To do:
For the listing below, give the count of lines containing "computer", and no other text.

Available data:
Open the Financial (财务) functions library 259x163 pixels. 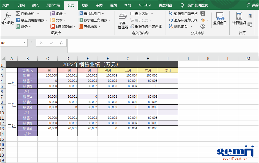[23, 27]
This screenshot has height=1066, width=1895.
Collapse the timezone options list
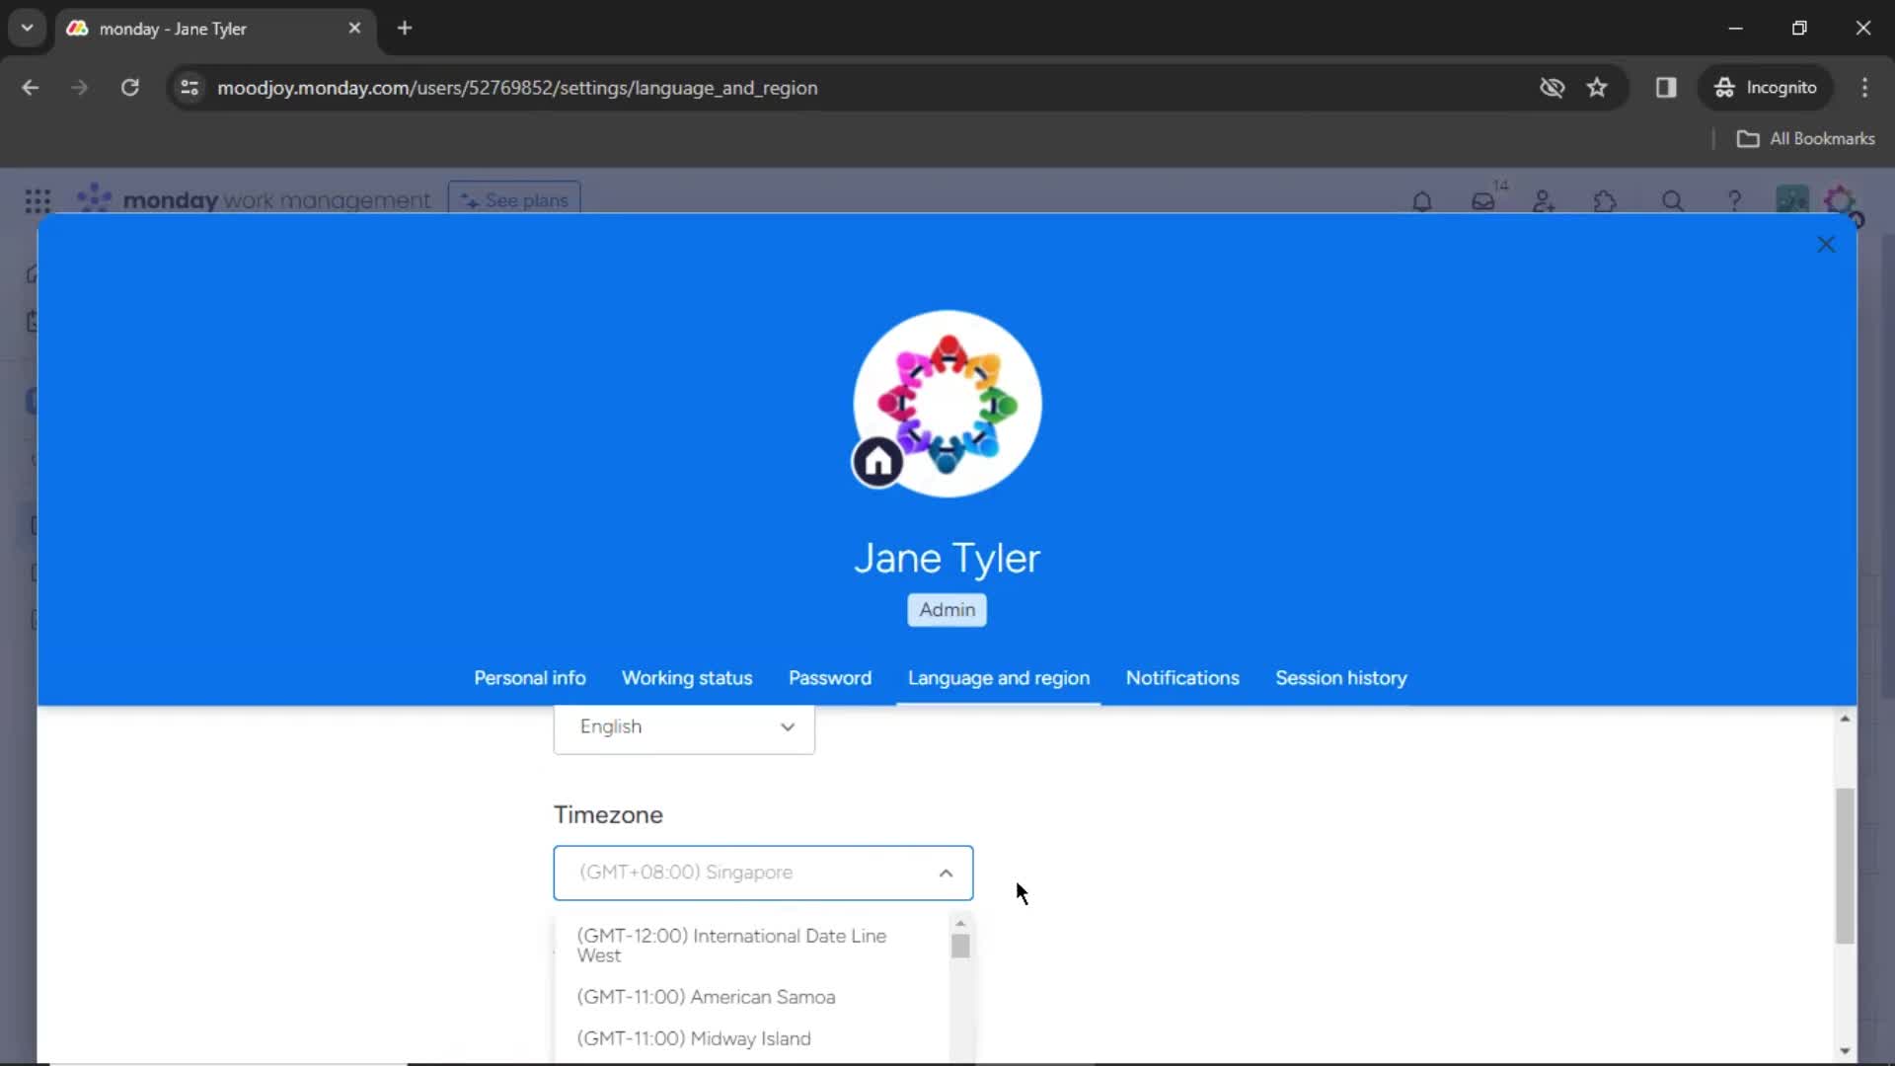coord(945,873)
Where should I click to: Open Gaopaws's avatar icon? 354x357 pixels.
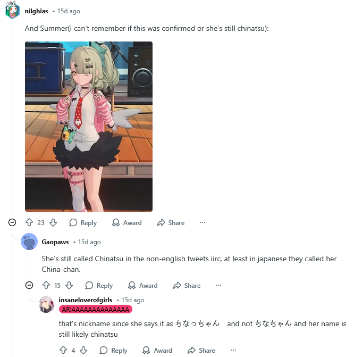click(x=29, y=242)
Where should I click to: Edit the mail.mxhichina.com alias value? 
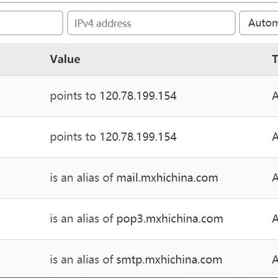(x=134, y=178)
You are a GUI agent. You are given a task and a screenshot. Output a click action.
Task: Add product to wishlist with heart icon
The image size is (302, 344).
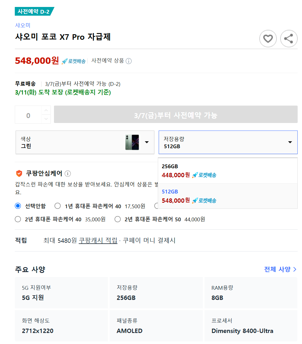tap(268, 39)

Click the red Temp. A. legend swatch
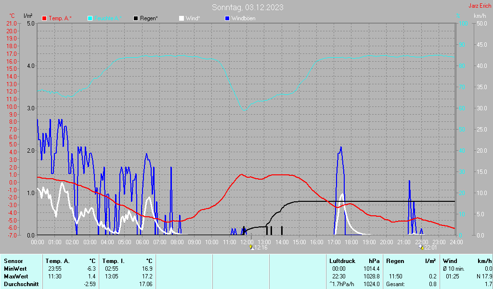point(44,19)
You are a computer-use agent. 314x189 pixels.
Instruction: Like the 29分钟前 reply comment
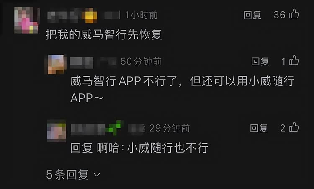[x=294, y=127]
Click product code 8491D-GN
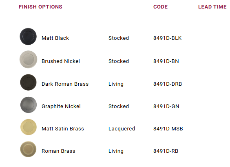The image size is (230, 167). coord(166,106)
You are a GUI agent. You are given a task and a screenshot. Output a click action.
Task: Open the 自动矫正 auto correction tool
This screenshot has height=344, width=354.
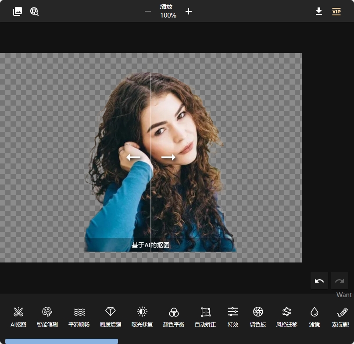coord(205,316)
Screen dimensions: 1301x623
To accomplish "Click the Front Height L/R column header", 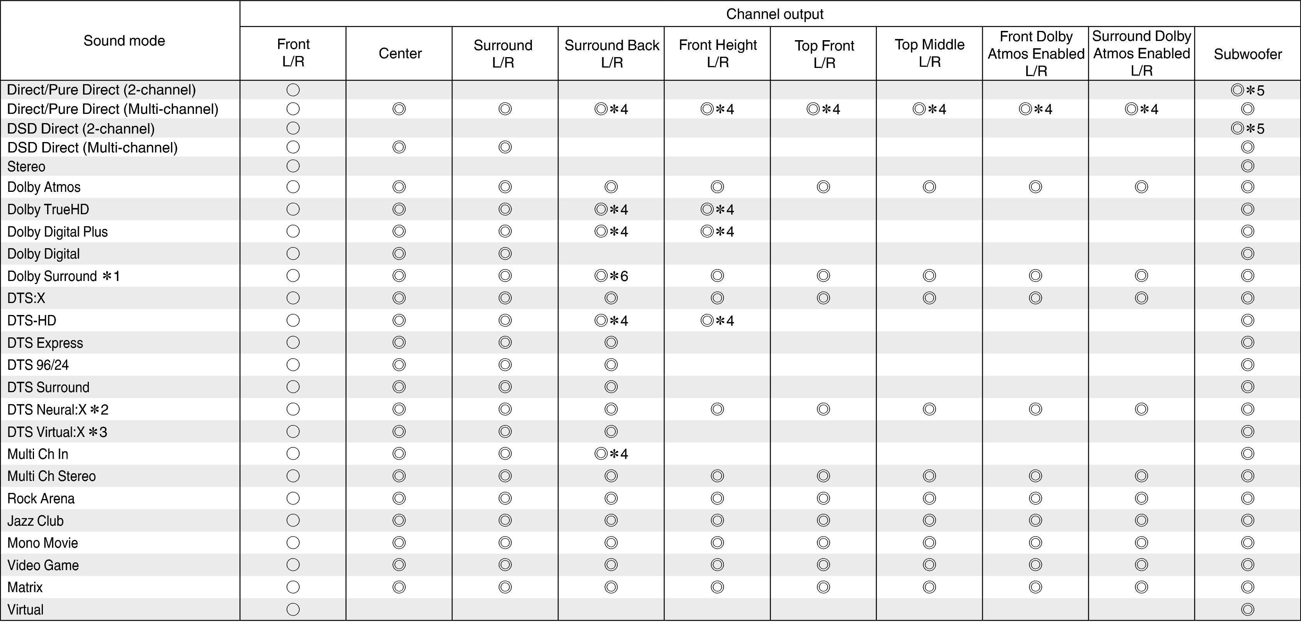I will pos(717,53).
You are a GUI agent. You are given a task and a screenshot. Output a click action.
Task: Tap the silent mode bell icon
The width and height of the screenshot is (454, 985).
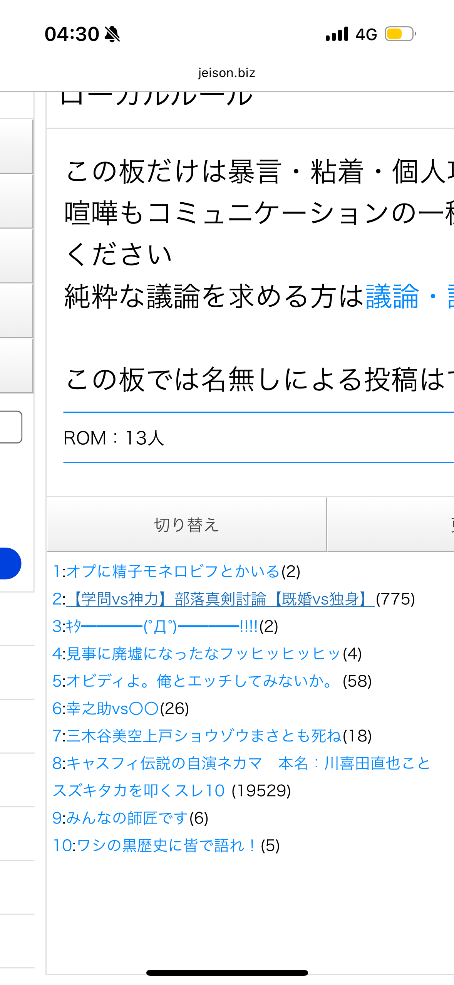112,34
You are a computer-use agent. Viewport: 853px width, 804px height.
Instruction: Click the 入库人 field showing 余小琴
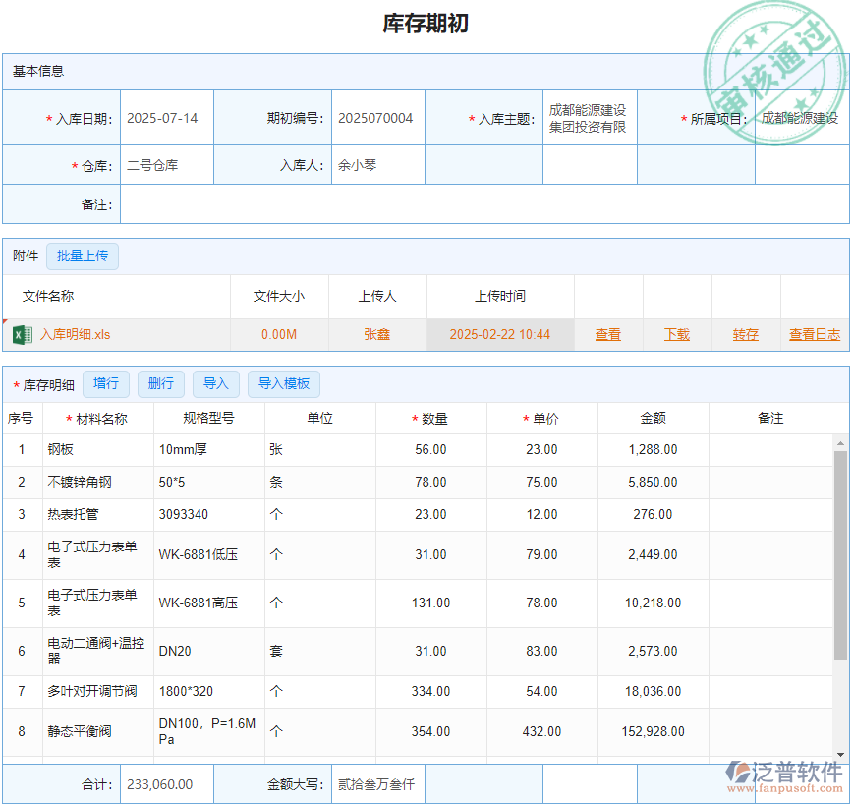377,165
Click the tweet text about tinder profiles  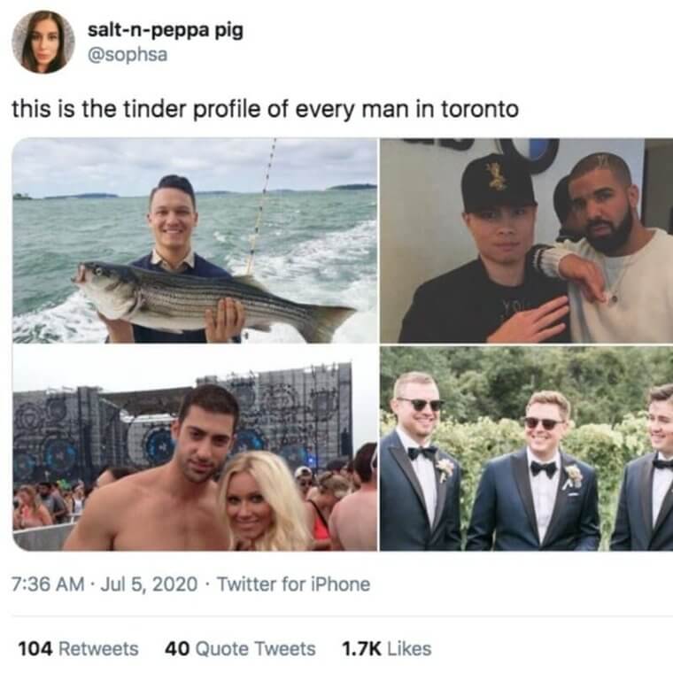point(266,109)
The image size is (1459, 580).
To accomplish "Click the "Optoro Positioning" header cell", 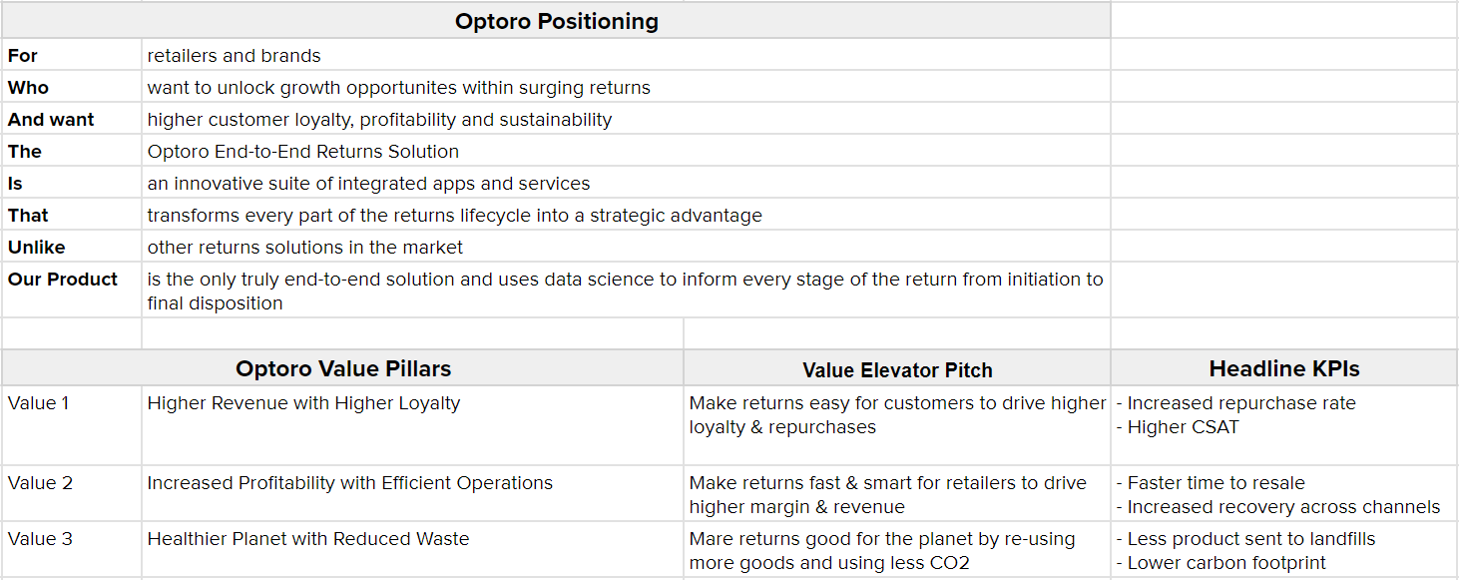I will click(556, 21).
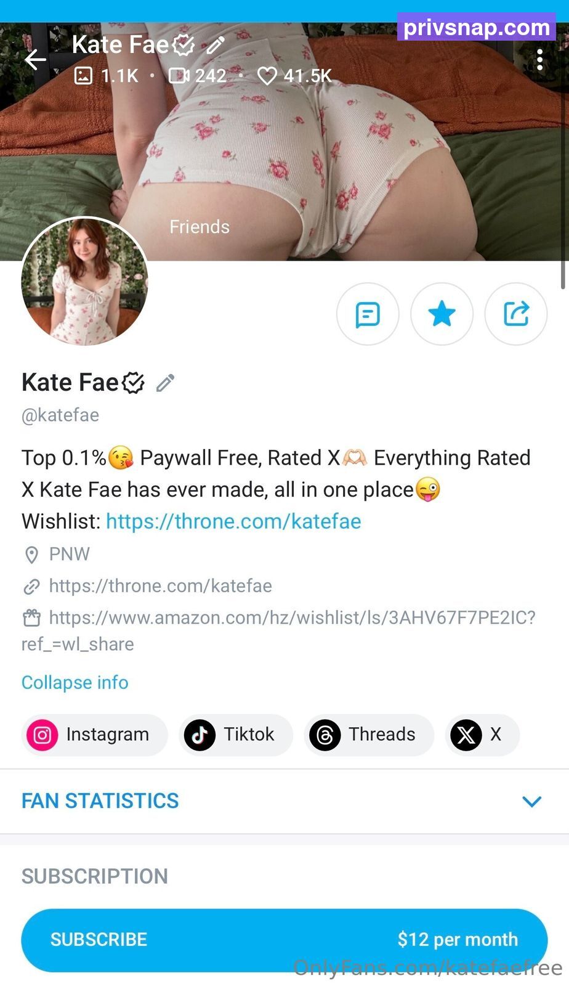This screenshot has width=569, height=986.
Task: Collapse info link under bio
Action: (75, 682)
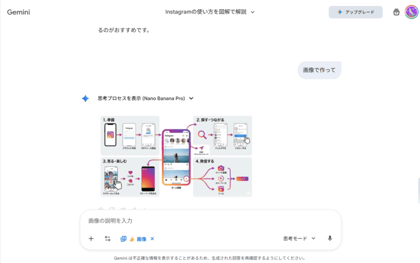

Reply to the exercise:
2